Venise, Grand Canal © ezioman
Magnifique escadre de pierre et de marbre, la Cité des Doges étale ses palais et déroule ses canaux sur un vaste plan d’eau d’environ 500 km, la lagune de Venise. Curieusement, cette extraordinaire ville d’art n’est italienne que depuis 1866. Auparavant, elle était vassale de Byzance, jusqu’en 1203, puis capitale de l’immense Empire vénitien, s’étendant autour des côtes de l’Adriatique et de la Méditerranée orientale, et ce jusqu’à la prise de la ville par Bonaparte, en 1797, relégué par les Autrichiens.

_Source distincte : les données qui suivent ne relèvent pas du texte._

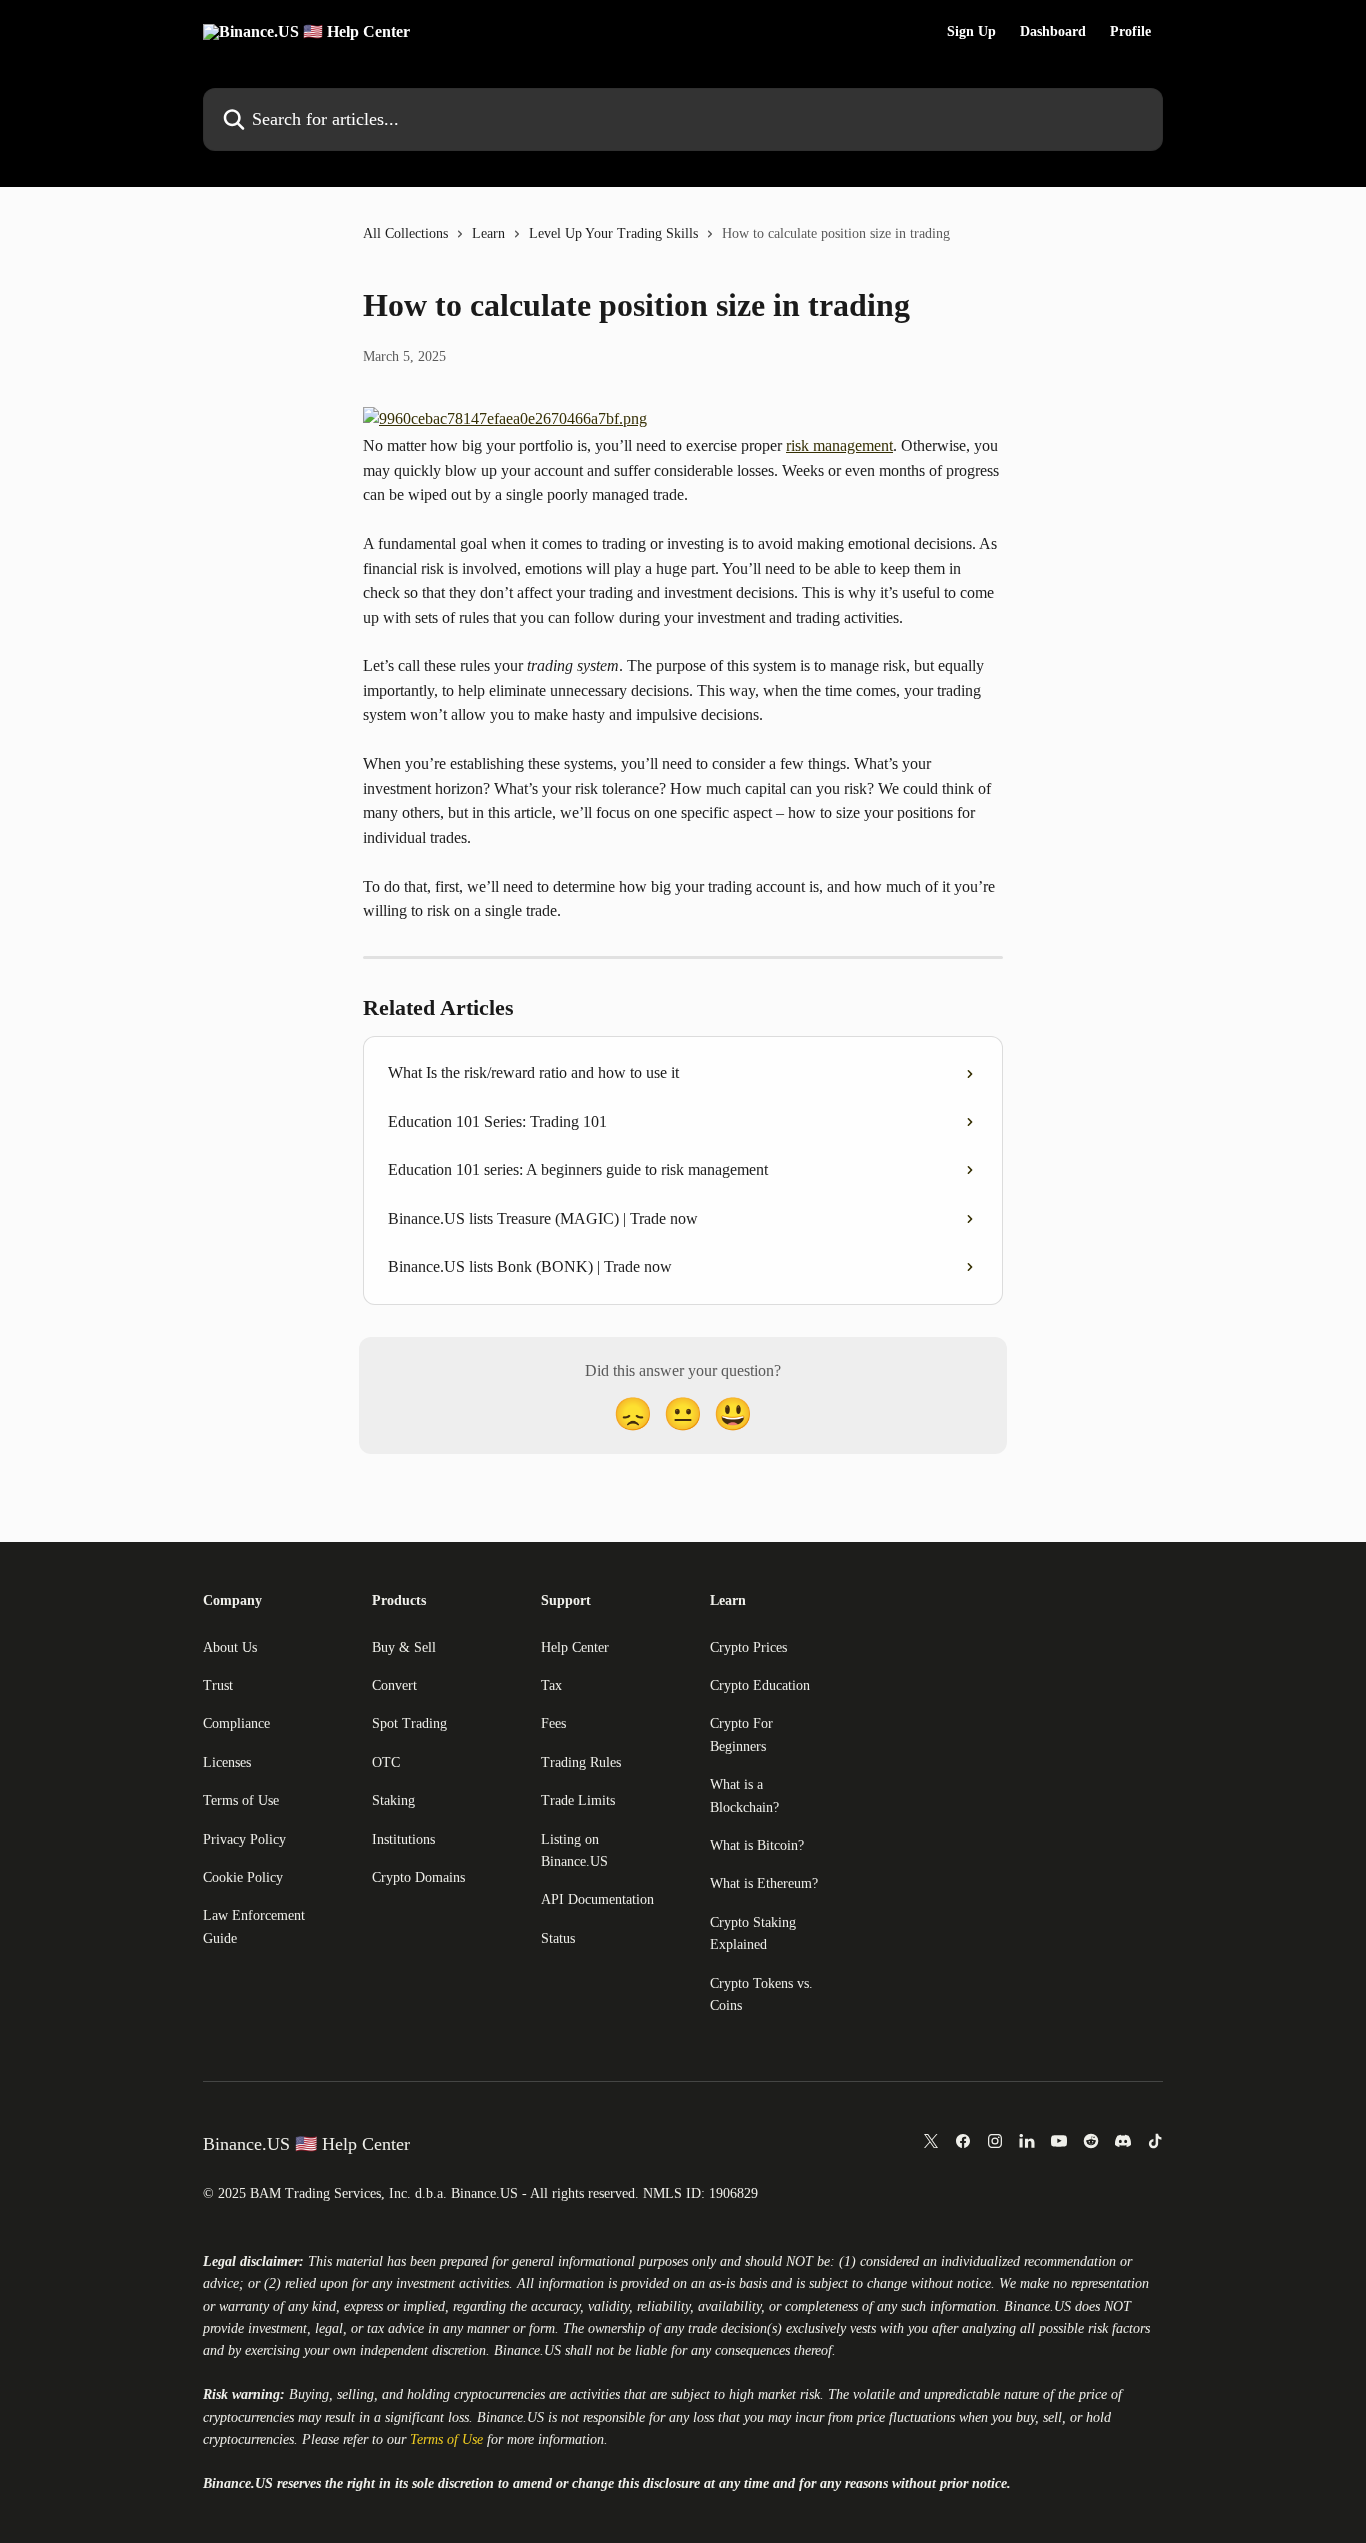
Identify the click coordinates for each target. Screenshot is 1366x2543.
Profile (1130, 32)
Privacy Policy (244, 1839)
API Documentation (597, 1899)
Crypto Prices (748, 1647)
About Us (230, 1647)
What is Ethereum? (764, 1883)
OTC (386, 1762)
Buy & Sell (404, 1647)
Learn (488, 233)
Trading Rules (581, 1762)
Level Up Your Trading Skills (613, 233)
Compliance (236, 1723)
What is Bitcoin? (757, 1845)
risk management (839, 445)
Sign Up (971, 32)
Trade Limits (578, 1800)
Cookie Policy (243, 1877)
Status (558, 1938)
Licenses (227, 1762)
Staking (393, 1800)
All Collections (405, 233)
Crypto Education (760, 1685)
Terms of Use (241, 1800)
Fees (553, 1723)
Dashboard (1053, 32)
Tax (551, 1685)
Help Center (575, 1647)
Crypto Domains (418, 1877)
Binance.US (1037, 2306)
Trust (218, 1685)
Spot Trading (409, 1723)
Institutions (403, 1839)
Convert (394, 1685)
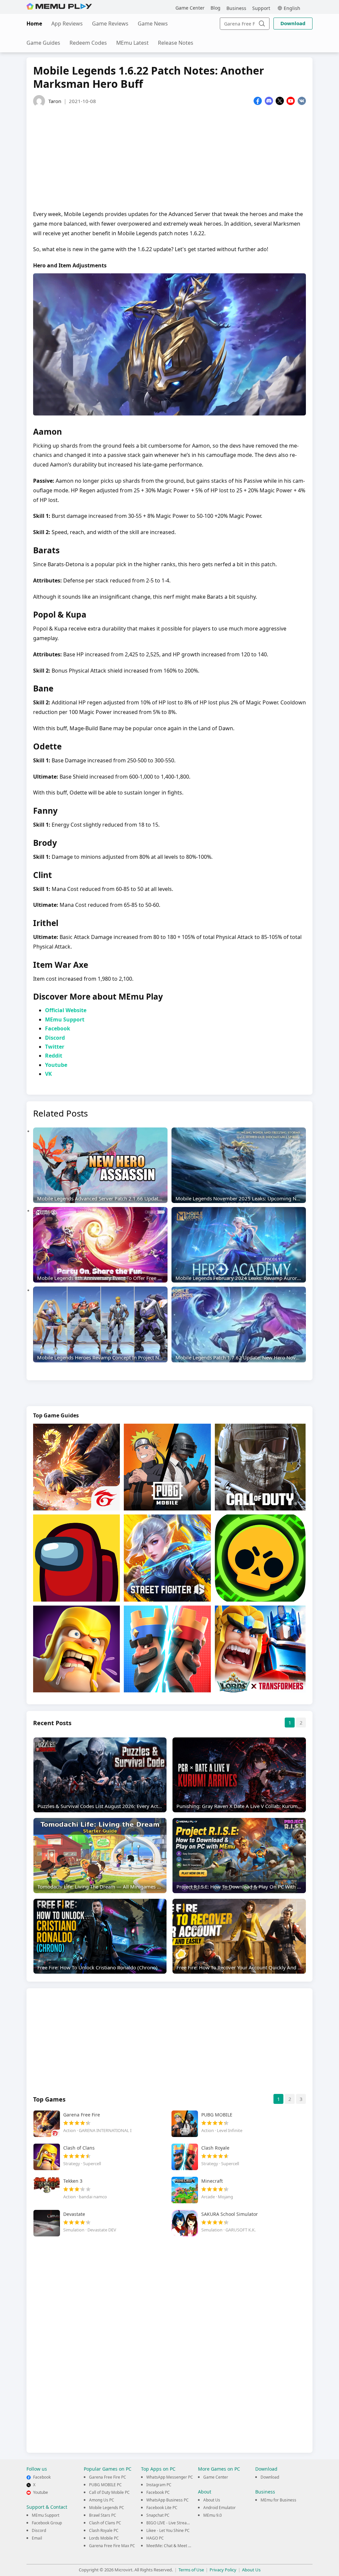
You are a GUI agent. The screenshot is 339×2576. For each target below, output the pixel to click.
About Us (211, 2500)
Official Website (65, 1010)
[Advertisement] (169, 156)
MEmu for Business (278, 2500)
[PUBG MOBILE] (167, 1467)
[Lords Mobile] (260, 1649)
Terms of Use (191, 2570)
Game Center (190, 8)
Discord (55, 1037)
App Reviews (67, 23)
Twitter (54, 1046)
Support (261, 8)
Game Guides (43, 42)
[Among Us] (76, 1557)
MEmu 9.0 (212, 2515)
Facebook (57, 1028)
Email (37, 2538)
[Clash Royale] (167, 1649)
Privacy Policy (223, 2570)
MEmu (59, 6)
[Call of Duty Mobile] (260, 1467)
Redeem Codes (88, 42)
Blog (215, 8)
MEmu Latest (132, 42)
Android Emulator (219, 2507)
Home (34, 23)
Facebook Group (47, 2523)
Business (236, 8)
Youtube (56, 1065)
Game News (153, 23)
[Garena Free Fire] (76, 1467)
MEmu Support (64, 1019)
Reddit (53, 1055)
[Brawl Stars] (260, 1557)
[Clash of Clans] (76, 1649)
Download (293, 23)
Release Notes (175, 42)
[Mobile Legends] (167, 1557)
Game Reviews (110, 23)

Tout au début de l’ère chrétienne, la lagune était seulement peuplée de sauniers et de pêcheurs, vivant dans des huttes. Puis, elle a accueilli des réfugiés de la péninsule, fuyant les barbares au VIe s. Le premier doge, élu par ces nouvelles communautés en 726, résidait à Héraclée, petit village situé à l’est de la lagune. En 810, le centre politique s’est déplacé au centre du plan d’eau, sur les îles du Rialto (premier embryon de la future cité). Ces îles, qui se sont couverte d’entrepôts, deviennent peu à peu le grand centre d’éclatement pour l’Europe de produits exotiques, venus d’Orient. Prenant pour prétexte le règlement de la succession au trône de Byzance, Venise détourne la 4e Croisade et s’empare de Constantinople, qu’elle met à sac en 1203. De vassale, la cité des doges devient suzeraine de Byzance. A la tête du seul Empire colonial au Moyen Age, Venise atteint son âge d’or et sa plus grande splendeur au XVIe siècle, avec des artistes comme le Titien, Tintoret, et Véronèse. Mais l’ascension de l’Empire ottoman provoque le déclin de la « dominante ». Perdant une à une toutes ses colonies, Venise, ruinée et exsangue, dilapide ses dernières richesses tout au long du XVIIIe siècle, en organisant des fêtes et carnavals, qui durent toute l’année. Et c’est un doge sans pouvoir ni crédit qui est déposé par Bonaparte le 12 mai 1797. Aujourd’hui, la capitale de la Vénétie italienne compte près de 280 000 habitants. Elle est bâtie sur les deux rives du Grand Canal, qui lui sert d’artère principale.
Le Grand Canal
Arrivée en voiture ou en train, il faut prendre le vaporetto, devant la gare S. Lucia, au début du Grand Canal. En descendant le canal, sur la gauche se trouve l’église baroque des Carmes Déchaussés (Chiesa degli Scalzi) et, en face, le Palais Foscari Contarini. A l’embouchure du canal de Cannaregio, l’église Santa Geremia, où sont conservées les reliques miraculeuses de Santa Lucia di Siracusa, cache le Palais Labia (avec des fresques de Tiepolo à l’intérieur), palais qui appartient aujourd’hui à la télévision italienne. De l’autre côté du canal, dans un style byzantino vénitien, est le Fondaco dei Turchi, maison de commerce puis résidence des ducs de Ferrare, aujourd’hui transformé en musée d’Histoire Naturelle.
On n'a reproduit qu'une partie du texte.